### Your goal
Range to output from the entries below: the line containing "Task: Click the search magnifier icon" through the line containing "Screen dimensions: 1900x903". Set it down exactly, ends included, nothing else.

### Material to process
● ● ● ● ●
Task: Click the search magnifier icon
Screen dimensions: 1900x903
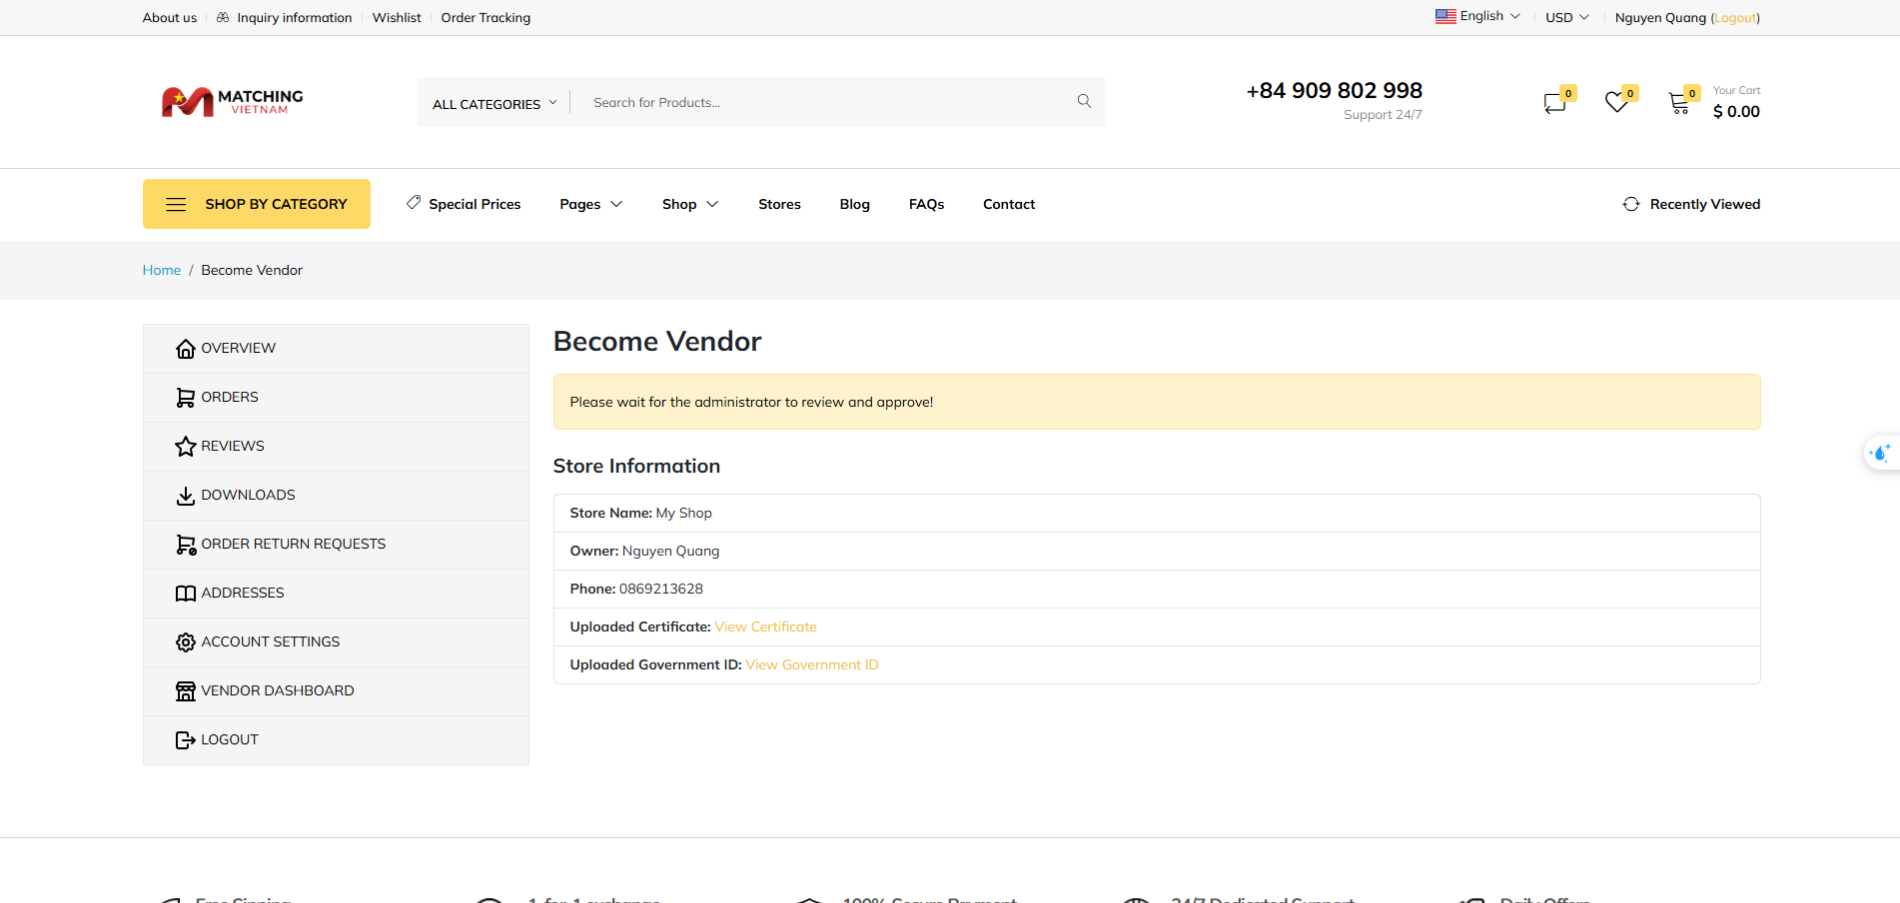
● ● ● ● ●
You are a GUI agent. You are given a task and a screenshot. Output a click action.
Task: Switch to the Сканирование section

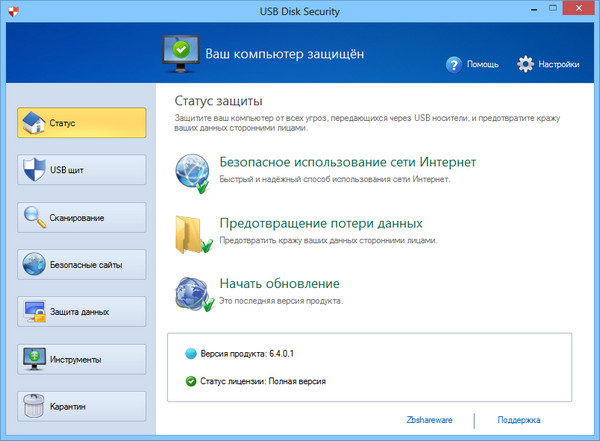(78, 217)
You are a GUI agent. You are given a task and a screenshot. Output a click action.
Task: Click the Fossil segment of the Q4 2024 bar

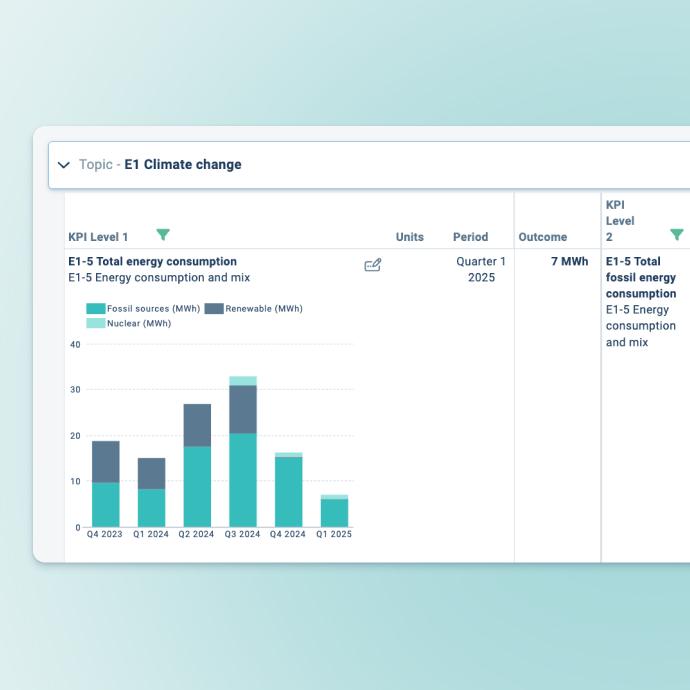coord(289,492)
● ● ● ● ●
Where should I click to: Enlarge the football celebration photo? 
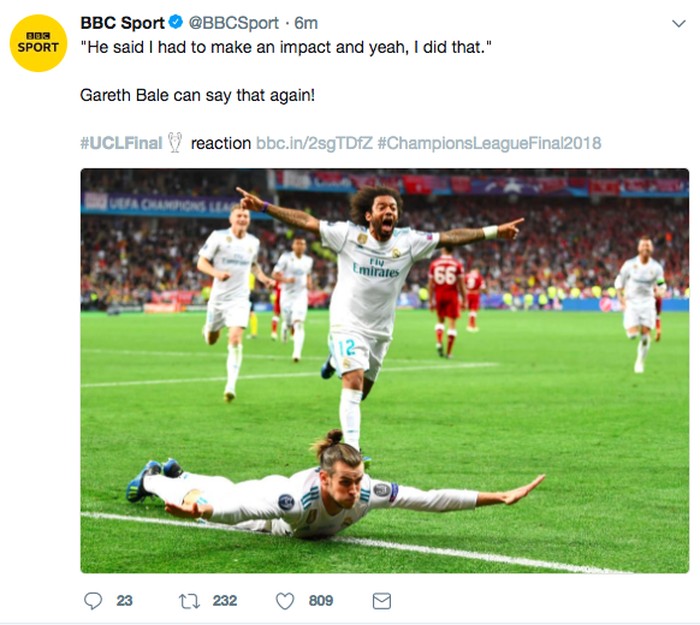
● ● ● ● ●
### Your solution
Task: Click the search magnifier icon
Screen dimensions: 1900x903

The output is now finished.